Onagawa City is a small city that’s nestled in between Ishinomaki and the Pacific Ocean. I had learned before that it’s one of the most damaged locations by the 3.11 tsunami. And in proportion to its population, it suffered the most human casualties. Despite the huge disaster that hit the city, the reconstruction effort of the city is considered to be one of the fastest. Onagawa station and the surrounding area had been beautifully reconstructed and, opened services in March of 2015.
The new station even has a hot spring inside. It’s the only train station I know that has a hot spring inside.
(I didn’t actually take a lot of photos this day and these ones are from a different timing hence the clear skies)
Found this cool little co-working space near the station with all the basic needs to setup base and function in this digital age.
We then went to this small community house/ cafe next to the community hospital which is not too far from the station. I believe the place is owned and managed separately from the hospital. While enjoying a hot drink we had a little chat with the owner lady. As we talked she told us a different story of the reconstruction of the city. She said, the reconstruction of the city is just starting, it’s nowhere near what the media says. Although the new station and the nearby marketplace is new and fancy, it’s not much useful for the locals. It’s not a place to go for grocery shopping nor for daily necessities. It’s for tourists. This was a bit of a shocker because when I thought about it, it was true. I learned that they have to go quite a distance to do normal shopping and, that it was hard on the old people which represent more than half of the cities population. It seems that the city officials didn’t put priority on their citizens livelihood. Although I do understand that being an attractive city for tourists and having them come over will help in the long run—true restoration for the locals seem to be just starting.
I wanted to visit this library/cafe called Hyappyokan but it was a little out of my mamachari (mommy bicycle) range. Fortunately the people from Ishinomaki 2.0 borrowed me this cool mountain bike, I just needed to pump up the air more.
And my ride is ready. With this baby a 15km ride will be a piece of chocolate cake. Hope you enjoy the ride in pictures
I have no idea what the white stuff is but it has the road management office phone number written on it.
These are the temporary housing settlements for the people who have lost their homes in the great east Japan earthquake. Like this there are still many people who have not found permanent homes yet.
Winter just takes all the color out of things. I feel now that winter is not an enjoyable season without the snow.
And finally I arrive at Hyappyokan after an hour of cycling. Because of the mountain bike it wasn’t such a bad ride, it would’ve been tough with a normal mamachari. Although, I would’ve liked a softer seat.
That chair next to the fireplace was so comfortable and warm, just sitting there for a while I felt rejuvenated.

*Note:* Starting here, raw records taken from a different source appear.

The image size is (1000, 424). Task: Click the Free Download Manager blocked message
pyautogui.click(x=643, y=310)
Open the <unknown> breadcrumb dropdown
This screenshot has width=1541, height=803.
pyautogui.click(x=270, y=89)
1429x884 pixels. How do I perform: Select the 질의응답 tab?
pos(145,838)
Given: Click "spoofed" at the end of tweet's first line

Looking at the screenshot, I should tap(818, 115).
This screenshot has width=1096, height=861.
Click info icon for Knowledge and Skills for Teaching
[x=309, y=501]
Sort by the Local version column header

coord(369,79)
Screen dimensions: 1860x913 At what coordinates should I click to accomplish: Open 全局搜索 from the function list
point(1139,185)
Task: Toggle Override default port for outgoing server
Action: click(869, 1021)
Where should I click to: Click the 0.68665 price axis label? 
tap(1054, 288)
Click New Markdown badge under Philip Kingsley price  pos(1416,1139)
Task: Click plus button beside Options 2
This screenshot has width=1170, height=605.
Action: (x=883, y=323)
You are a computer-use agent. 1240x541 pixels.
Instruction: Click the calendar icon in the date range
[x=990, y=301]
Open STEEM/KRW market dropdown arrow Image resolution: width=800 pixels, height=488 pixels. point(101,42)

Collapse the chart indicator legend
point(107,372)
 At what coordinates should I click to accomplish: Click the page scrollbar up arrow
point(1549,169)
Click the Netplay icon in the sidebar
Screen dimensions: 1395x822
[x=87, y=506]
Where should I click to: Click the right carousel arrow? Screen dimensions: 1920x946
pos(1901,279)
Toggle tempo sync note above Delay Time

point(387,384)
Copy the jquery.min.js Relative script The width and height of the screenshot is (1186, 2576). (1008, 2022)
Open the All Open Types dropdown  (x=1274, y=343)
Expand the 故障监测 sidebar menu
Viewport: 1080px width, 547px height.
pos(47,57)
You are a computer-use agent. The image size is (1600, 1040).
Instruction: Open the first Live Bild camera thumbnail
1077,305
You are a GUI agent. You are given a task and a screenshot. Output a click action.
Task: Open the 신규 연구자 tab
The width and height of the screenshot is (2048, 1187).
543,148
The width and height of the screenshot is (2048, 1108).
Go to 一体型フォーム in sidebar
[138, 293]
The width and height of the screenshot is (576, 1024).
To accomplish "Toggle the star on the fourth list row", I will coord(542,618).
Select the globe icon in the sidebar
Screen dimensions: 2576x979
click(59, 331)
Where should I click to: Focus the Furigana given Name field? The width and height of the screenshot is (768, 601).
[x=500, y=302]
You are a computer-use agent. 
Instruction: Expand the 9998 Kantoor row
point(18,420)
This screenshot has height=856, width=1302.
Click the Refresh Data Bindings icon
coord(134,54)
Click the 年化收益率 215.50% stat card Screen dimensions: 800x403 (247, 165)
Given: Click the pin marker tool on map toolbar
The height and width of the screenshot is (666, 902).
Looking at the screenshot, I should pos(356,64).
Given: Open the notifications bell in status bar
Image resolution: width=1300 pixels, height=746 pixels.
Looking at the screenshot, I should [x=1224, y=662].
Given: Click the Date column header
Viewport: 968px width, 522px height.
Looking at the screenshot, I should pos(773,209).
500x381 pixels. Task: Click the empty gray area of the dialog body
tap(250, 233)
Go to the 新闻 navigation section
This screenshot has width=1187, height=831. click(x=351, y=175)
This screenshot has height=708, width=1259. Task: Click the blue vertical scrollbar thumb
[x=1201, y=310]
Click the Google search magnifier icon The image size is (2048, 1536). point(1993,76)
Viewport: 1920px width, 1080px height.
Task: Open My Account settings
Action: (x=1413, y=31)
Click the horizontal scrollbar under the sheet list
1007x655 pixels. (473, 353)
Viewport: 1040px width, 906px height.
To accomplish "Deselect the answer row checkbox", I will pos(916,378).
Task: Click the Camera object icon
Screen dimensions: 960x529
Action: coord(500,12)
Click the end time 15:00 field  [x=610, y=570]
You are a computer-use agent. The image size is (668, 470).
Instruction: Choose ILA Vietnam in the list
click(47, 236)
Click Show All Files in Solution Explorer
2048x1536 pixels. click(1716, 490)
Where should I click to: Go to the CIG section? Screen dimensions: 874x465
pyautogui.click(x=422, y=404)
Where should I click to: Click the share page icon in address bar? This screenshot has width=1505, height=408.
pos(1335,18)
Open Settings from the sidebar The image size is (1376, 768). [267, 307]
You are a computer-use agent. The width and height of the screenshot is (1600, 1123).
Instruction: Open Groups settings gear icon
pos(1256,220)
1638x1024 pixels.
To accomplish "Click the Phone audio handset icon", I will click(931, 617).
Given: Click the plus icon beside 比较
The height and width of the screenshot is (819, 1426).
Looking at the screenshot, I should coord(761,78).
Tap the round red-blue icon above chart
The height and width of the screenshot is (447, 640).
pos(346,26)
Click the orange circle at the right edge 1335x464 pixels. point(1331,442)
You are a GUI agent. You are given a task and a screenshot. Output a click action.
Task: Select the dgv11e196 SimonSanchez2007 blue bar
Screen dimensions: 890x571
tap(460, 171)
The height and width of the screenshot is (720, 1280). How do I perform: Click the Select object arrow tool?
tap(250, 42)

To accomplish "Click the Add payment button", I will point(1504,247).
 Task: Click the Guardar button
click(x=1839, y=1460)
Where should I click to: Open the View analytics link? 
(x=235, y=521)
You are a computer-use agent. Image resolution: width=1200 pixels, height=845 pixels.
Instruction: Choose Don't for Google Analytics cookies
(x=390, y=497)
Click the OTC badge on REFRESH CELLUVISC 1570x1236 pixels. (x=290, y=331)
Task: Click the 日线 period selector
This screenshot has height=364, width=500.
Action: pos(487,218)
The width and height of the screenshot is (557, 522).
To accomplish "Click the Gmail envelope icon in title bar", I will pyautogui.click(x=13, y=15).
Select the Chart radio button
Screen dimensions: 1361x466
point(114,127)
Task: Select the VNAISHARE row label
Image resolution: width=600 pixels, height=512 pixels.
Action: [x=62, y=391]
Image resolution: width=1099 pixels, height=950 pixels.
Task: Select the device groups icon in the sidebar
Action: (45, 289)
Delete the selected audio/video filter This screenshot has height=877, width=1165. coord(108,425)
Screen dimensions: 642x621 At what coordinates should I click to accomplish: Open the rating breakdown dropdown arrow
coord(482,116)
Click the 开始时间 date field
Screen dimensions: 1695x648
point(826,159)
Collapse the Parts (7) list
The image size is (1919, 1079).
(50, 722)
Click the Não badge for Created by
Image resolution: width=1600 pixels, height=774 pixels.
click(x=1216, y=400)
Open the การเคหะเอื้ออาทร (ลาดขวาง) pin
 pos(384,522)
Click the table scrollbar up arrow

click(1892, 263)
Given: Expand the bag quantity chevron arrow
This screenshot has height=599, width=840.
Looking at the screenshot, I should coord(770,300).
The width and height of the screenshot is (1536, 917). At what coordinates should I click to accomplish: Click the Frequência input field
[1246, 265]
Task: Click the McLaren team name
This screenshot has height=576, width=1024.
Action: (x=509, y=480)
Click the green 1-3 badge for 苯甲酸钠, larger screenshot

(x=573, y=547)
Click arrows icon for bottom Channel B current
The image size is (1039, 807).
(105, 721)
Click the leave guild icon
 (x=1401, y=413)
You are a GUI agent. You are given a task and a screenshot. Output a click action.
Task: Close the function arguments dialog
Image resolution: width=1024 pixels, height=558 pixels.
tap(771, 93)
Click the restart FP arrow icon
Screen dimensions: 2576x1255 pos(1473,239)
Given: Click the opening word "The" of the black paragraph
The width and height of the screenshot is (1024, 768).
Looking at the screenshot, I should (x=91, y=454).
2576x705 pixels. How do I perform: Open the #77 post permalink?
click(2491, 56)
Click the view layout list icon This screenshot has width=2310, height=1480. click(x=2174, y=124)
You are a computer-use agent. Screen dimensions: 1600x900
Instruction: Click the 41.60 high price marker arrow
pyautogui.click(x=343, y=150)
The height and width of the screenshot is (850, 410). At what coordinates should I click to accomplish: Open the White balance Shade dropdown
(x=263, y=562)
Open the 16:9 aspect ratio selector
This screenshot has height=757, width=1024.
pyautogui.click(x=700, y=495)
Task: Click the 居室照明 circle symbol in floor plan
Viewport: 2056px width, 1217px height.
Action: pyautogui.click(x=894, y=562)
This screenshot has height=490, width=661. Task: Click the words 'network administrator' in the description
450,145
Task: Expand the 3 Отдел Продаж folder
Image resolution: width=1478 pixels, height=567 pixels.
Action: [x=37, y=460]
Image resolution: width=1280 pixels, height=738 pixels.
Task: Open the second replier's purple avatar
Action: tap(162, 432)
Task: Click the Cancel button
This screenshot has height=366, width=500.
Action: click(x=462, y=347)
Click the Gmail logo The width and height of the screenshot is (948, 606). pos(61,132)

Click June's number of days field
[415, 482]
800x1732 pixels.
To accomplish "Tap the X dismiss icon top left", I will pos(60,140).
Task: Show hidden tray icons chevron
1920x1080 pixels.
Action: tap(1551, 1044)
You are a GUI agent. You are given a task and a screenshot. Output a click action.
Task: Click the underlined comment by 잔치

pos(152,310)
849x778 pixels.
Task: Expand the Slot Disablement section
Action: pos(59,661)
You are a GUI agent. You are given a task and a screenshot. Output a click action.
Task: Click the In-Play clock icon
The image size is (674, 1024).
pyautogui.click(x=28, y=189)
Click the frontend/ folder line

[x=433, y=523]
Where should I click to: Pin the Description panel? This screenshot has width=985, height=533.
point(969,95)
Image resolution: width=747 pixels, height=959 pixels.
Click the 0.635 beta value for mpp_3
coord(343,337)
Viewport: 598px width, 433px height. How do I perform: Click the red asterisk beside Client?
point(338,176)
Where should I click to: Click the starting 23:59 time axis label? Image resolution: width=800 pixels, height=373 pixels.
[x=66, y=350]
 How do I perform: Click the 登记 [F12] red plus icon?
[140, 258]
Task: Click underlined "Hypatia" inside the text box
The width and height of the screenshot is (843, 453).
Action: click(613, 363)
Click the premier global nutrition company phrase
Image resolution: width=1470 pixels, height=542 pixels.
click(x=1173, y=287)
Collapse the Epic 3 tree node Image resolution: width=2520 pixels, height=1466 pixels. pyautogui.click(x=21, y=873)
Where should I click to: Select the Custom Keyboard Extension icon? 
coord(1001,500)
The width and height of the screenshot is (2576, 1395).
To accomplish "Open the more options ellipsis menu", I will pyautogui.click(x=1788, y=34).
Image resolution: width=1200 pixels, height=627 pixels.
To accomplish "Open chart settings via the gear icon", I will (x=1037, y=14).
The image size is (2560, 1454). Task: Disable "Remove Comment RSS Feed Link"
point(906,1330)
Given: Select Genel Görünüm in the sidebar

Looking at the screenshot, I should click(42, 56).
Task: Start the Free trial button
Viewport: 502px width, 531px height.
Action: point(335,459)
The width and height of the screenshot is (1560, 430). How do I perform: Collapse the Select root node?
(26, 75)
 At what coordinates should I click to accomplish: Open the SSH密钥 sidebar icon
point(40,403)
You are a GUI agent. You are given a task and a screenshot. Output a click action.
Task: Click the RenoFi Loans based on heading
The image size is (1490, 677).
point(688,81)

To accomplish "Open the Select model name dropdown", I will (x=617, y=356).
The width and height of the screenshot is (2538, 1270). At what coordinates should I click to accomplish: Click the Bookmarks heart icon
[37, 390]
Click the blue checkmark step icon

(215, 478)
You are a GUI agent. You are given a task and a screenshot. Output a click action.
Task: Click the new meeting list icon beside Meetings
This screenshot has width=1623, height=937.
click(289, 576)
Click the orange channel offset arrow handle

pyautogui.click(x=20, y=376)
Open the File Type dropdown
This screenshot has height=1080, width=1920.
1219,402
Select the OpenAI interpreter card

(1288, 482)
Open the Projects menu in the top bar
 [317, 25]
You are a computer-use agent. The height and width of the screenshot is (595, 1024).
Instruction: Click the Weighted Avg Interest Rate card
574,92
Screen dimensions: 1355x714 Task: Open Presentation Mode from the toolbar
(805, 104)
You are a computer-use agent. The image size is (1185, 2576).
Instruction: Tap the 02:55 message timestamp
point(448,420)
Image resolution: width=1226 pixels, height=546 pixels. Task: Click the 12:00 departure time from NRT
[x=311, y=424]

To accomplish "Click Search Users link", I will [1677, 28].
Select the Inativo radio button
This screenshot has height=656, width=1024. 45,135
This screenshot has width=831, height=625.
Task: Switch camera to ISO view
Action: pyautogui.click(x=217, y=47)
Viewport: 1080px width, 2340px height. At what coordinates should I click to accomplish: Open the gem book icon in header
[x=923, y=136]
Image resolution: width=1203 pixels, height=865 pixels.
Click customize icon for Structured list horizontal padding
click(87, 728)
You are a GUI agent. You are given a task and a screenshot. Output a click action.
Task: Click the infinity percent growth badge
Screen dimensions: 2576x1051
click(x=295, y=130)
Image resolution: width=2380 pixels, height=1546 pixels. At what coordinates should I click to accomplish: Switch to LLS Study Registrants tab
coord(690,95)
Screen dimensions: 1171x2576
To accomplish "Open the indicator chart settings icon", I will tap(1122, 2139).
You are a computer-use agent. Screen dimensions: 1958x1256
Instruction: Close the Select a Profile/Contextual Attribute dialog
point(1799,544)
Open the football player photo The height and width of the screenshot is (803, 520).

Hyappyokan is a library cafe that has numerous kinds of books and magazines all free for reading and borrowing. You can borrow a maximum of 5 books for 2 weeks and all you need is write your name, phone number and address. Most of what they serve here are made from seasonal local produce, or in someway collaborated with local shops. I feel that this type of mutually beneficial relationship exists a lot in regional areas. The place is also open for holding events, seminars and shows. I like this trend of modern functional cafes opening in regional areas each with a certain quirk. I see that cafes(could be diners too) are a good method for creating and nurturing a local community. But I do wonder how they perform as a business.